FIG. 2 shows a construction of the supercharger 4. A body 20 is formed as a cylinder having a closed end and an open end, which open end is closed by a rear plate 21; namely, a housing is formed by the body 20 and the rear plate 21. The body 20 has an inner wall 22 at the end opposite to the rear plate 21, so that a chamber 23 (FIG. 3) is defined between the inner wall 22 and the rear plate 21. Ball bearings 24 are provided in the body 20 and outside of the inner wall 22, and ball bearings 25 are provided in the outer portion of the rear plate 21. Two rotary shafts 26, 27 extend through the inner wall 22 and the rear plate 21, and are rotatably supported by the bearings 24 and 25. Lobed impellers 28 and 29 are fixed to the rotary shafts 26 and 27 by pins 31 and 32, respectively. The impellers 28 and 29 are housed in the chamber 23 and mated with each other. A pulley 33 is fixed to an end portion of the shaft 27 which projects through the inner wall 22. The pulley is connected to a crank shaft (not shown) of the engine by an endless belt, and is rotated when the engine is driven. A clutch (not shown) is housed in the pulley 33 to transmit the rotation of the pulley 33 to the shaft 27. Gears 35 and 36 are fixed on the other end portions of the shafts 26 and 27 by screws 41 and washers 42, and are meshed with each other so that rotation of the shaft 27 is transmitted to the shaft 26. Thus, the impellers 28 and 29 rotate in opposite directions to draw in air through an inlet port 37 of the housing and to compress and discharge the air through an outlet port 38 of the housing.

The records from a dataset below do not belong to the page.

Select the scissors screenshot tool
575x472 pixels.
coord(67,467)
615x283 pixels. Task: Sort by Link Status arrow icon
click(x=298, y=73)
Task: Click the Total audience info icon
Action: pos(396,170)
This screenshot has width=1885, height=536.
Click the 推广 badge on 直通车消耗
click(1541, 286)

A cover 43 is provided on an outer surface of the rear plate 21 to cover the gears 35 and 36 and the rear plate 21, and to form an oil chamber 44, and lubricating oil is reserved in the chamber 44 to lubricate the gears 35 and 36. A cap 45 is fixed on an outer surface of the inner wall 22 to cover the projecting portion of the shaft 26.

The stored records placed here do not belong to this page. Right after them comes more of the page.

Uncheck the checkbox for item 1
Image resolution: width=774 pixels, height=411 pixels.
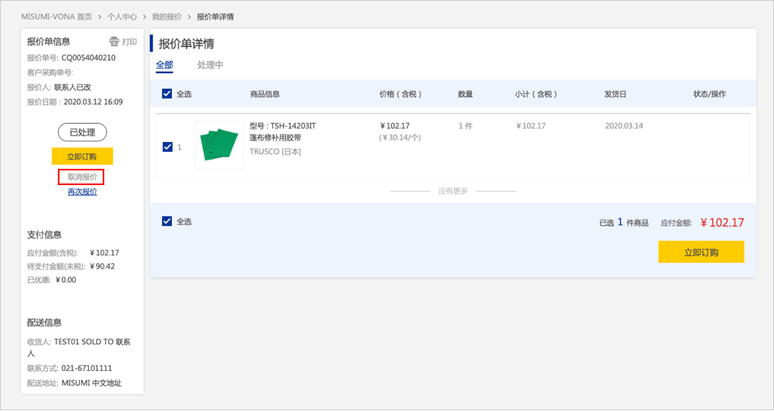(167, 147)
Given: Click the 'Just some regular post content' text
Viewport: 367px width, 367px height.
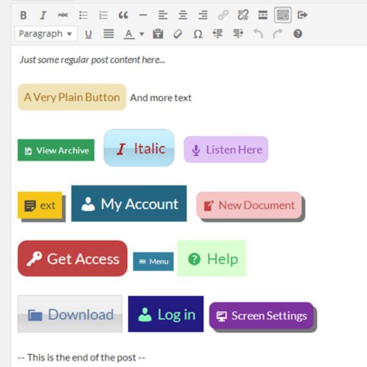Looking at the screenshot, I should (x=92, y=59).
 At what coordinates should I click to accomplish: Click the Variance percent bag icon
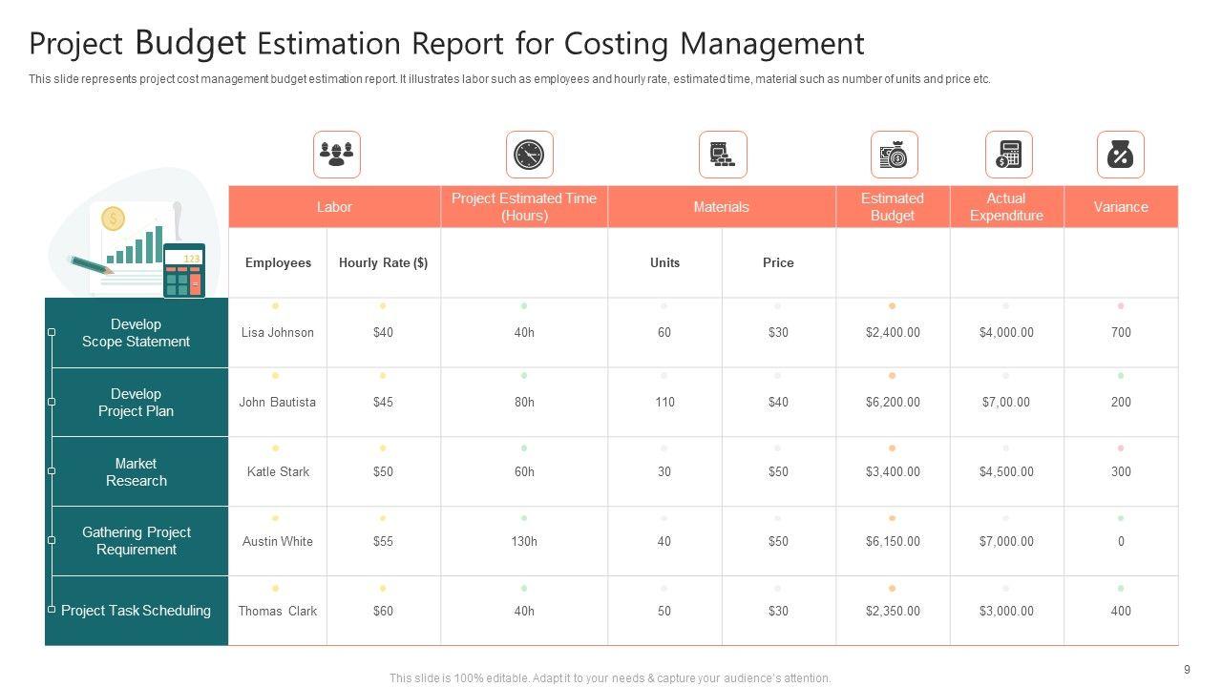tap(1120, 155)
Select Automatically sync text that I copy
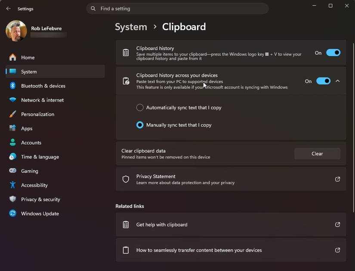Viewport: 355px width, 271px height. click(x=139, y=107)
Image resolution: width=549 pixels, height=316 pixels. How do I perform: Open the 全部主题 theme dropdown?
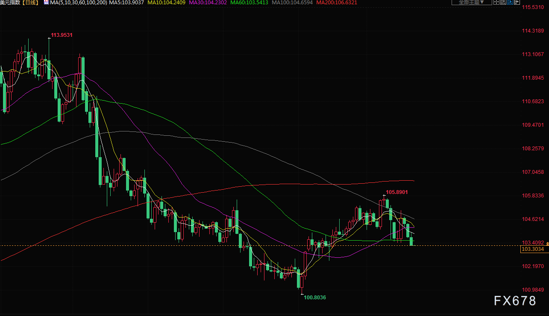471,3
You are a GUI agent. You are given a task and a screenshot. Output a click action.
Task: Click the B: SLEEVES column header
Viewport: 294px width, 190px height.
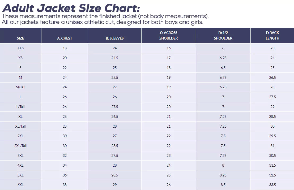114,38
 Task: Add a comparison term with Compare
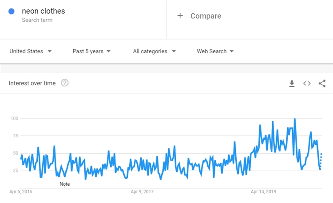tap(206, 16)
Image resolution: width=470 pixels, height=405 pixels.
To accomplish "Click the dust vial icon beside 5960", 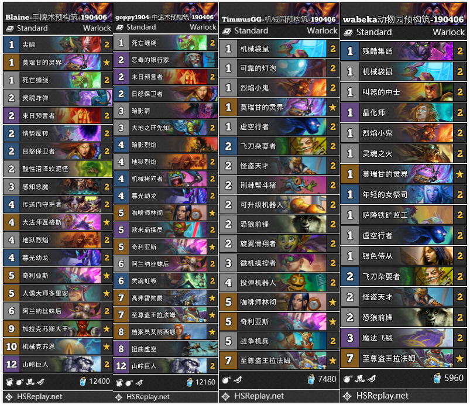I will click(x=438, y=378).
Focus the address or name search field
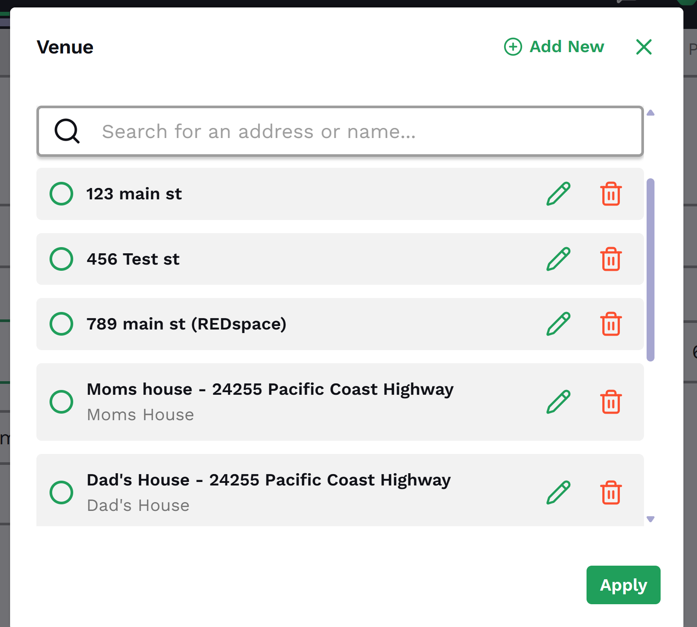This screenshot has height=627, width=697. click(340, 131)
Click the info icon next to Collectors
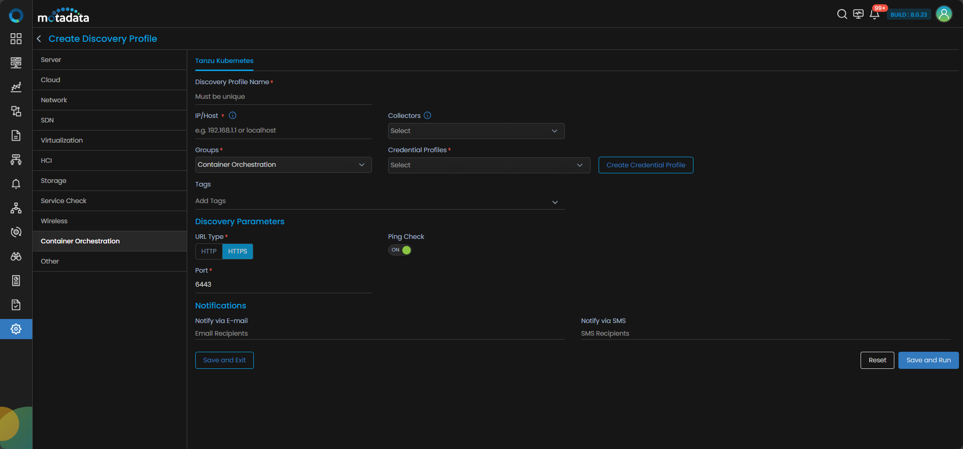 tap(427, 115)
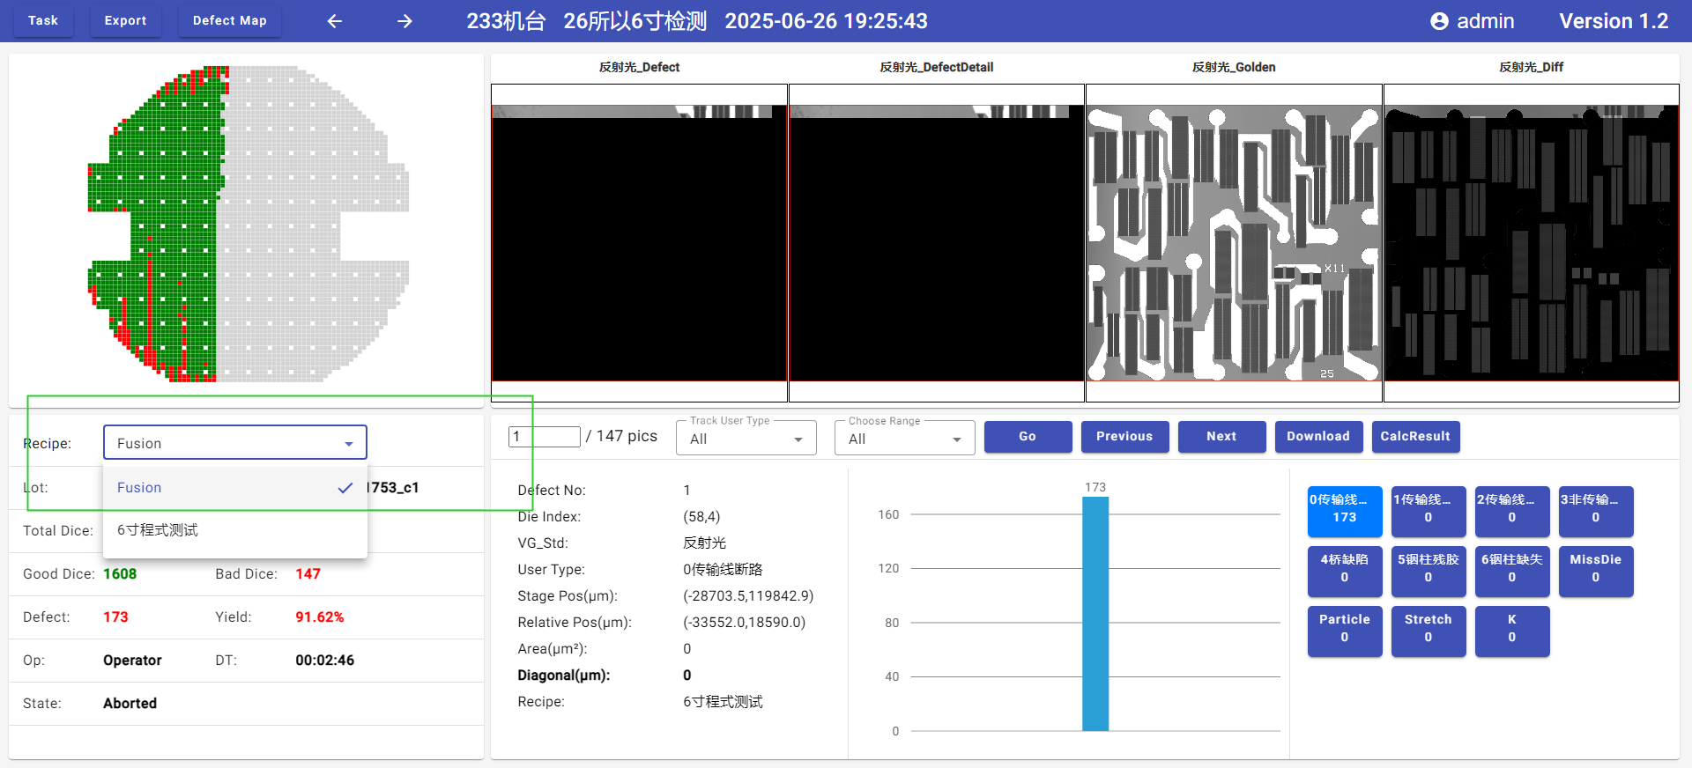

The four bearing portions supporting the rotary shafts 26 and 27 have basically the same construction, and therefore, only the bearing portion at the upper left side in FIG. 2 is described in detail. The ball bearing 24 is an oil lubricating type bearing, and therefore, an oil seal ring 50 is provided on the inner side of the inner race of the bearing 24. A hole formed in the inner wall 22 through which the shaft 27 passes has a large diameter portion near the seal ring 50 and a small diameter portion near the impeller 28. An annular space 51 is formed between the seal ring 50 and the inner wall 22. As previously known, a labyrinth portion 52 is formed on the inner surface of the small diameter portion to restrict air flow from the chamber 23 to the annular space 51, and an air passage 53 is formed in the inner wall 22 to connect the annular space 51 to the atmosphere. The air passage 53 is communicated with the air passage 7 which is connected to the control valve 9. An annular space formed in the left side bearing portion of the shaft 27 is communicated with the annular space 51 through an air passage 54 formed in the inner wall 22. The right side bearing portions have the same construction as the left side bearing portions. That is, annular spaces 51 are provided between the bearings 25 and rear plate 21, and are communicated with the air passage 7 through air passages 53 and 54 to connect to the atmosphere.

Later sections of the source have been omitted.